• _PROBLEM TO SOLVE_: Copy out, from the data, each line containing the string "blue".

• _PROVIDED DATA_:
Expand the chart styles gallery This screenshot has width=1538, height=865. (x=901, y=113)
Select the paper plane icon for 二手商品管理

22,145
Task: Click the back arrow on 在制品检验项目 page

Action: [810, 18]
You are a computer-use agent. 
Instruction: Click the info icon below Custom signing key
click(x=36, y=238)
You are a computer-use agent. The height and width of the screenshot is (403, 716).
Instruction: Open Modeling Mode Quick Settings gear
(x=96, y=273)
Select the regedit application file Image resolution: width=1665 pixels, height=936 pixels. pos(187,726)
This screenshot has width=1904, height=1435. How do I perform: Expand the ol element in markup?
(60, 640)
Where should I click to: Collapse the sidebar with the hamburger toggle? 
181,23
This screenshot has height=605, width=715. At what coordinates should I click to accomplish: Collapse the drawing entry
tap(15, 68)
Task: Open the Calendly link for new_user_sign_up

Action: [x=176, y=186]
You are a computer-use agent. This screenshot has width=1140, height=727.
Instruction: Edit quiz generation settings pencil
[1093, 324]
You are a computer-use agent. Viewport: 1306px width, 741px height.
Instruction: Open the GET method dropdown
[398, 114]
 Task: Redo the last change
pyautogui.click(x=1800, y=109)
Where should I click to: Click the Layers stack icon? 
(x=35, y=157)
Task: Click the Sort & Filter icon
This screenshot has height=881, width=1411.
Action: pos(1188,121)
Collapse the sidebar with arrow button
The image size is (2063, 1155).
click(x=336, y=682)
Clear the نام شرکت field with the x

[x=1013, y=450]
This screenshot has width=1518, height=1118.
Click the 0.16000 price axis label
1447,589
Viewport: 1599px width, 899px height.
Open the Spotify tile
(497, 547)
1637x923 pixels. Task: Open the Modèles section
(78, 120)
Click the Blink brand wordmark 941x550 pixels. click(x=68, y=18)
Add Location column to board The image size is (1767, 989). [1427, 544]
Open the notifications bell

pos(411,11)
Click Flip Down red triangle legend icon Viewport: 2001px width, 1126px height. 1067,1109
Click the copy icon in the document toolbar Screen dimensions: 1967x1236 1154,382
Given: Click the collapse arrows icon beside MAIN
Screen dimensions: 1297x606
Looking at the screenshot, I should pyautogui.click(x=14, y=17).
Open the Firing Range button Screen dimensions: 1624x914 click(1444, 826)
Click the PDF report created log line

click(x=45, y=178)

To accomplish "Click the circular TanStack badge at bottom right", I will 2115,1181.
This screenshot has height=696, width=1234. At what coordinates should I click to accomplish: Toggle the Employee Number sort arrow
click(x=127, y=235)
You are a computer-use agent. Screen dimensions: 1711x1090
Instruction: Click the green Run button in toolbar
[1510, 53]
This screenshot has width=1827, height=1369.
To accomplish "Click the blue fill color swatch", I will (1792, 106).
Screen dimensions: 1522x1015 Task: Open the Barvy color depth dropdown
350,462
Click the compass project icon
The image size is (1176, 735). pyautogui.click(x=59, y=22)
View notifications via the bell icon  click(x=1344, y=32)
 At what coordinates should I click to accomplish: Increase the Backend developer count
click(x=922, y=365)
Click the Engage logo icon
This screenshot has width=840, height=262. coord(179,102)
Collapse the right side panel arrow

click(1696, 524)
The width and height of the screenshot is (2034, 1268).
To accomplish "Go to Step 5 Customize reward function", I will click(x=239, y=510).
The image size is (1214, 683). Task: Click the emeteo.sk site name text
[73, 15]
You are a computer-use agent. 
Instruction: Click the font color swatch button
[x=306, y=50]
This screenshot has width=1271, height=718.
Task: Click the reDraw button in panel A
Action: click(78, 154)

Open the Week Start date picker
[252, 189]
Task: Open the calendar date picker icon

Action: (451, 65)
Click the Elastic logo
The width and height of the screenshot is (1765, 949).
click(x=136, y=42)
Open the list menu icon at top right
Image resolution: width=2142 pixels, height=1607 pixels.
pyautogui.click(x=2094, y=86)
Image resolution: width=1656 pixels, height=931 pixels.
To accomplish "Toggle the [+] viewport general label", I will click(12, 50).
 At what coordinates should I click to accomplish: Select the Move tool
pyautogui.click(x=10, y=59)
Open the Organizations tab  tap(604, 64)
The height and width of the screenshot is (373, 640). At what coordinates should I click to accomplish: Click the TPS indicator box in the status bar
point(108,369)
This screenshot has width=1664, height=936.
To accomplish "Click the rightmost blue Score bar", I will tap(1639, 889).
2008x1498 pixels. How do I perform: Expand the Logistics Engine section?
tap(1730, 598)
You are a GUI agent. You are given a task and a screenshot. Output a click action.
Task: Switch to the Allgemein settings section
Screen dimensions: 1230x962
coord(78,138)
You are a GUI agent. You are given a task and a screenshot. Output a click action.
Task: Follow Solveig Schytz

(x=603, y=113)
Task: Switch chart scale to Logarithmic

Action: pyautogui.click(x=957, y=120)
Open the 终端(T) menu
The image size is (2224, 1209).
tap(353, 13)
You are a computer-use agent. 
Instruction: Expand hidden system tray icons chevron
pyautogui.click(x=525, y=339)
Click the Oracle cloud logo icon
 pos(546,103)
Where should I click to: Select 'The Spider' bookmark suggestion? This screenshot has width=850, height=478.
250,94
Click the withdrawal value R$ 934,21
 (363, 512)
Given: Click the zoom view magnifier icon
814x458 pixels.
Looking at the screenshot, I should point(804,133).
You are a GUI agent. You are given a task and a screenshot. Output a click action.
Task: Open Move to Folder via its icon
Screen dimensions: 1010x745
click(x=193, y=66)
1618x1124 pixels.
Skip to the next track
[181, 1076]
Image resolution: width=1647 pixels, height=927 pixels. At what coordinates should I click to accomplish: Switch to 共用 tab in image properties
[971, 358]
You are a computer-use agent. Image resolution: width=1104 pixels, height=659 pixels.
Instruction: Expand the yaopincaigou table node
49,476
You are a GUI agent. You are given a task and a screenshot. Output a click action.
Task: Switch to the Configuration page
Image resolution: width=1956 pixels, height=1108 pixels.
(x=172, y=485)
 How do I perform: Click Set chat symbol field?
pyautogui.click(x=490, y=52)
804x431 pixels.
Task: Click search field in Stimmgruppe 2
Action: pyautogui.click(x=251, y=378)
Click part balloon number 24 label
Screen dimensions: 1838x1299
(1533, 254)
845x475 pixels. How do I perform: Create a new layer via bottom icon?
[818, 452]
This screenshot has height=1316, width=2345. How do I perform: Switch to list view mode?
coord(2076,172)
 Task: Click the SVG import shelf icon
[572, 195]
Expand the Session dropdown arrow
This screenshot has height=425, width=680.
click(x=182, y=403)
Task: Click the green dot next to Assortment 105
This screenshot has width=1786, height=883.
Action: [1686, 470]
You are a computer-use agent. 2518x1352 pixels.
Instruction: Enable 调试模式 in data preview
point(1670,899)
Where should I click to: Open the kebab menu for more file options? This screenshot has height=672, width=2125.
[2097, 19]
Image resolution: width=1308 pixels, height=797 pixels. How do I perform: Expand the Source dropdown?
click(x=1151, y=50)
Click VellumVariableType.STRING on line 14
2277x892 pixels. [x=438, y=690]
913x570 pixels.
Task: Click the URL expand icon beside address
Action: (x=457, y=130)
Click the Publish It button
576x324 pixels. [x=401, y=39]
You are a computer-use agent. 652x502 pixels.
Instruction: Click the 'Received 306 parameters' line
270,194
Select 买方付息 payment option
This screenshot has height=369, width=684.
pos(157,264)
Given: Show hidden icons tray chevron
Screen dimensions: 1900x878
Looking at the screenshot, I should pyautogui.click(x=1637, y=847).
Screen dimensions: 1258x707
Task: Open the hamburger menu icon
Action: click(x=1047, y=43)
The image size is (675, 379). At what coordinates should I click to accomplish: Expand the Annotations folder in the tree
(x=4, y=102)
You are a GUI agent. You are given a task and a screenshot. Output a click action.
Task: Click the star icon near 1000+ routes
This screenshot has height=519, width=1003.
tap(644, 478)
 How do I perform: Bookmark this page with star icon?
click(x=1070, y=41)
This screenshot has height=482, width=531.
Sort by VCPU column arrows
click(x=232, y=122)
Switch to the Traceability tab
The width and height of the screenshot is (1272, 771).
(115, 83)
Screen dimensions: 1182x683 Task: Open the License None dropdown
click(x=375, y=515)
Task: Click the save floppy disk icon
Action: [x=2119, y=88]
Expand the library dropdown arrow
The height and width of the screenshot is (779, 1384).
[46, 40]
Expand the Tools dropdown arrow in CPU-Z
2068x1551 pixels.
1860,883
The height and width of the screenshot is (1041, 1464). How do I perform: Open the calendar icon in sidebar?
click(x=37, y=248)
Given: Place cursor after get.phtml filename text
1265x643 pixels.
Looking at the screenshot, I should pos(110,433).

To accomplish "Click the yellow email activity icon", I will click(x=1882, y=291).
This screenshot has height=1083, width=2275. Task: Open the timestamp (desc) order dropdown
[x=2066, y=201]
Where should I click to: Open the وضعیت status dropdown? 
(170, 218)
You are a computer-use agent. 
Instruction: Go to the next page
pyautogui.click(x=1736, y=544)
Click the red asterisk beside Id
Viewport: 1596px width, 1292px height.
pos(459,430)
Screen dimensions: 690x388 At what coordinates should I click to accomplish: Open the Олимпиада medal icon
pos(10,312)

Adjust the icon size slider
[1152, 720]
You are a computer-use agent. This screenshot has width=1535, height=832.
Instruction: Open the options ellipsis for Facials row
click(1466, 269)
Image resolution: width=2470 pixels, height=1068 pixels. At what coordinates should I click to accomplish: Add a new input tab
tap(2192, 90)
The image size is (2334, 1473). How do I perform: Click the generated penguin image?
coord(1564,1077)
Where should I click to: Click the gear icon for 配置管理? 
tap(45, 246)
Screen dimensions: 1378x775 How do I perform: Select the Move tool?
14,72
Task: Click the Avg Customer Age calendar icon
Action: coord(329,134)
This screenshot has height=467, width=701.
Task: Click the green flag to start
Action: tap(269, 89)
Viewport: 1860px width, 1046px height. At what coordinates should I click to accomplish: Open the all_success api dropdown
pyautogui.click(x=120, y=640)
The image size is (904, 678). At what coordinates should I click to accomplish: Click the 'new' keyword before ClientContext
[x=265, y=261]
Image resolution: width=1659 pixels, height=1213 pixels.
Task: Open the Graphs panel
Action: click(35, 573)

• _ANSWER BOX_:
To accomplish "Click the blue fill color swatch", I will (1792, 106).
To accomplish "Click the rightmost blue Score bar", I will tap(1639, 889).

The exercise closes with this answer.